RE: UNOPTFLAT Error - Added by Terry Chen over 1 year ago
Hi Wilson,
Yes, I am game. This is the last major stumbling block before I can verilate my whole top-level. All the other problems I can "work" around. Although I imagine I will need plenty of hand-holding, the verilator code base is quite intimidating.
Regards,
Terry
RE: UNOPTFLAT Error - Added by Wilson Snyder over 1 year ago
BTW bug63 also discusses a similar issue.
RE: UNOPTFLAT Error - Added by Wilson Snyder over 1 year ago
It would be wonderful to have you contribute this; UNOPTFLAT is a huge pain, and everyone would be happy to see it go.
The basic problem is that busses which are in the path of circular logic need to get de-bussed before V3Order detects the code flow loop. So we need to detect and remove them by debussing. This code can be put anywhere between V3TraceDecl and V3Order phases - see Verilated.cpp for stage ordering. I'd probably put it right before V3Gate.
The easiest thing is to make a new stage with a new .cpp and .h file, that way your work won't collide. This code would have three rough stages:
- Write visit functions to follow the netlist, building a graph of the code flow, where a vertex is each net and block of logic. V3ClkGater is an example of this, V4Order is another example you'll need to reference. Delayed assignments are special as they break the dependency. "graphviz" is your friend in this; you can dump the graph and debug until it looks right.
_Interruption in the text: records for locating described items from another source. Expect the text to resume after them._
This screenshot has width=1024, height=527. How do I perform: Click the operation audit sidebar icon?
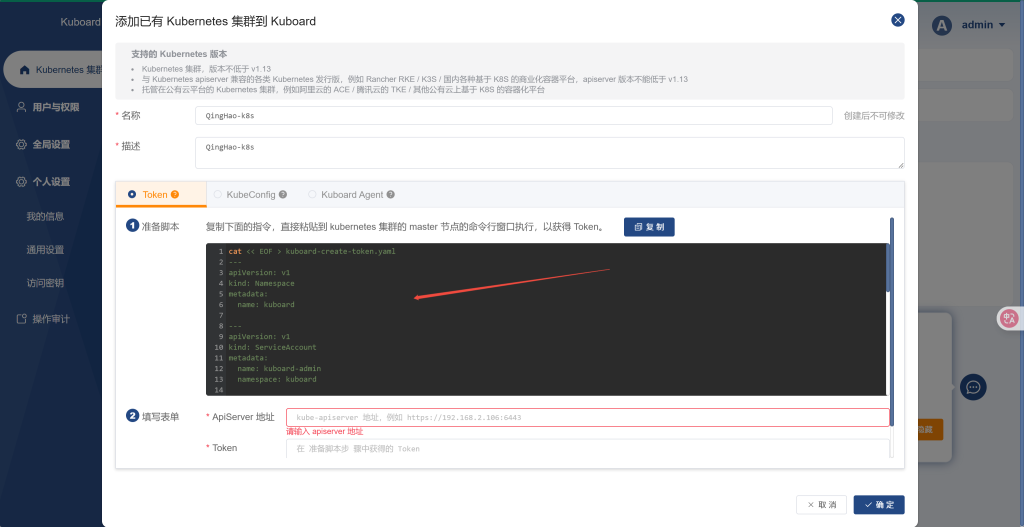tap(21, 319)
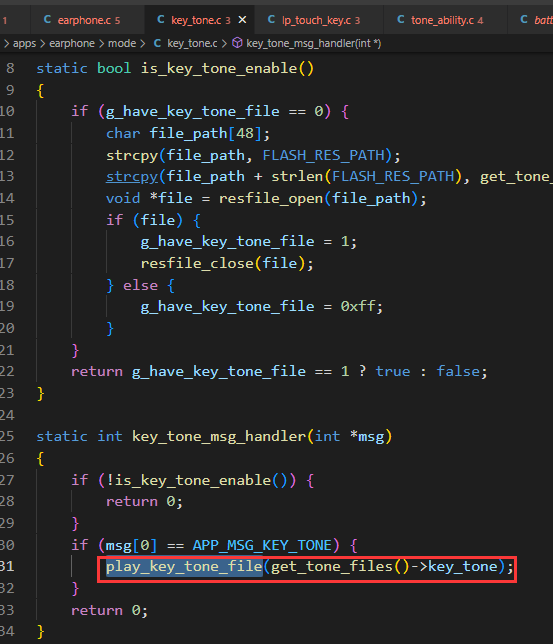Click the FLASH_RES_PATH macro on line 12
The image size is (553, 644).
324,155
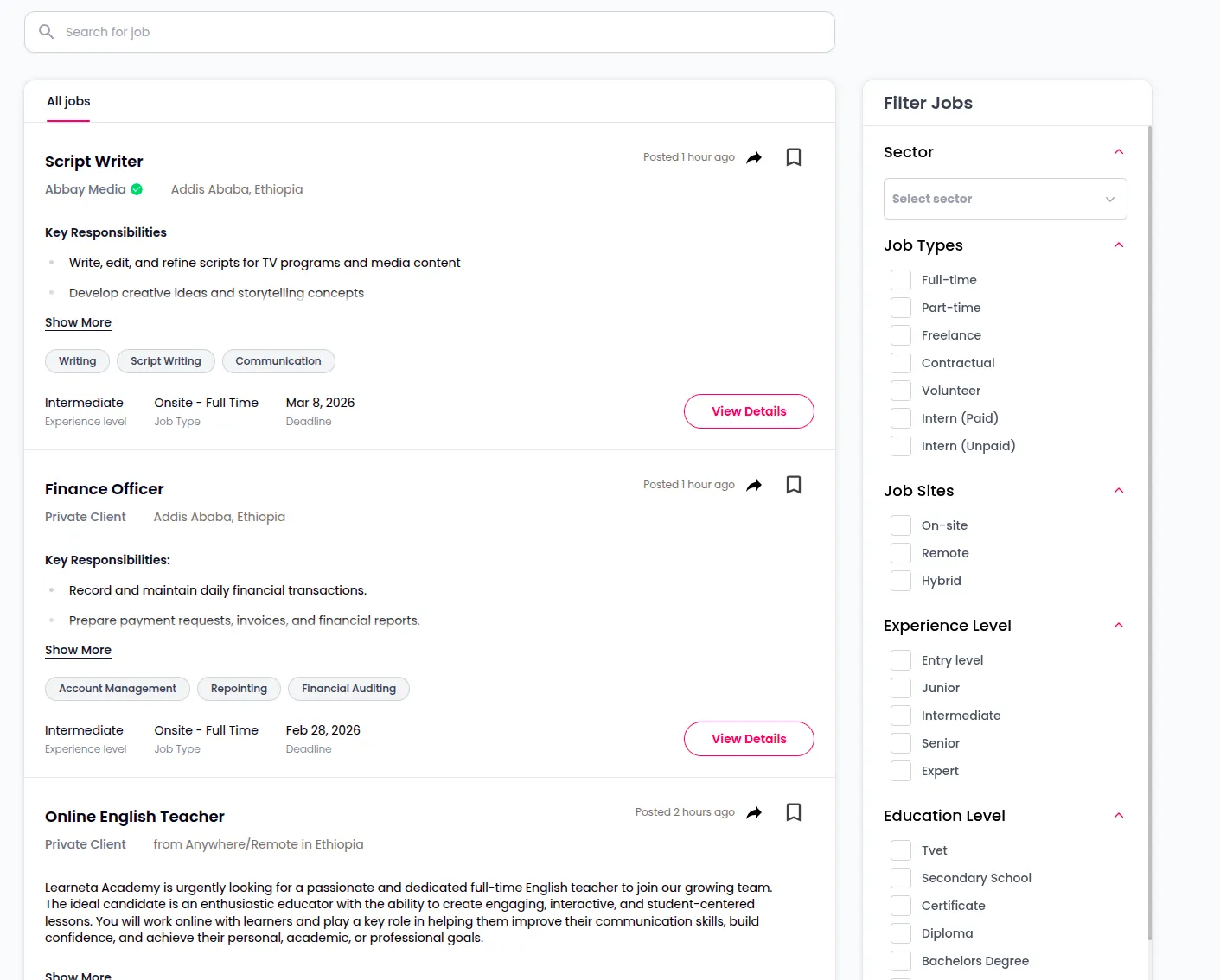Click Abbay Media verified badge

coord(137,189)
- Now attempt to make the graph acyclic - it's just a function call - see V3Order.
- If the graph is cyclic there's ordering issues. Now the fun is to find why, and what busses to split up. A guess at an algorithm: Go through all of the acyclic nets, look for any that are multidimensional or multibit signals. Walk each logic block involved and for each signal in it that is cyclical build a data structure to remember what bit indexes (or slices of multidimensional array or memory) are referenced. See if there's a disjoint set; that tells what signals can be split.
- Once there's a list of signals to break up, call another visitor to do the edits appropriately. I think everywhere a signal is used on the right hand side, you can just concatenate the pieces together and V3Gate will deal with cleaning it up. The LHS of assignments may be a problem, but I think V3Const will clean that up reasonably well too; let's see what happens.
RE: UNOPTFLAT Error - Added by Omid Azizi about 1 year ago
Hi Wilson,
Some colleagues of mine and I have been playing around with Verilator and we really like it (thanks!).
I have, however, run into the issue described here where Verilator identifies circular logic, even though the logic is not circular when examined at the bit or array level. I seem to run into it a lot when I use generate statements with wire arrays (e.g. a simple example would be a generated carry chain). Have there been any developments on this front? I know you previously said that fixing this would require at least a few weeks' work. I was curious...would it be any easier to get Verilator to distinguish between different parts of wire arrays (e.g. differentiating between my_wire0 and my_wire1 when my_wire is declared as "wire [WIDTH-1:0] my_wire[N-1:0];")? If there's even a quick hack that can temporarily get me past this issue, it would still be useful for me.
Thanks, Omid
RE: UNOPTFLAT Error - Added by Wilson Snyder about 1 year ago
If you don't do any non-constant indexing, it would be a fairly easy hack, as long as you're willing to add a verilator pragma on the signal.
For example "wire [1:0] x" where "x0" and x1" are the only thing used can easily be made two wires, or used together as "{x_1, x_0}", but it's too hard to handle "x[i]".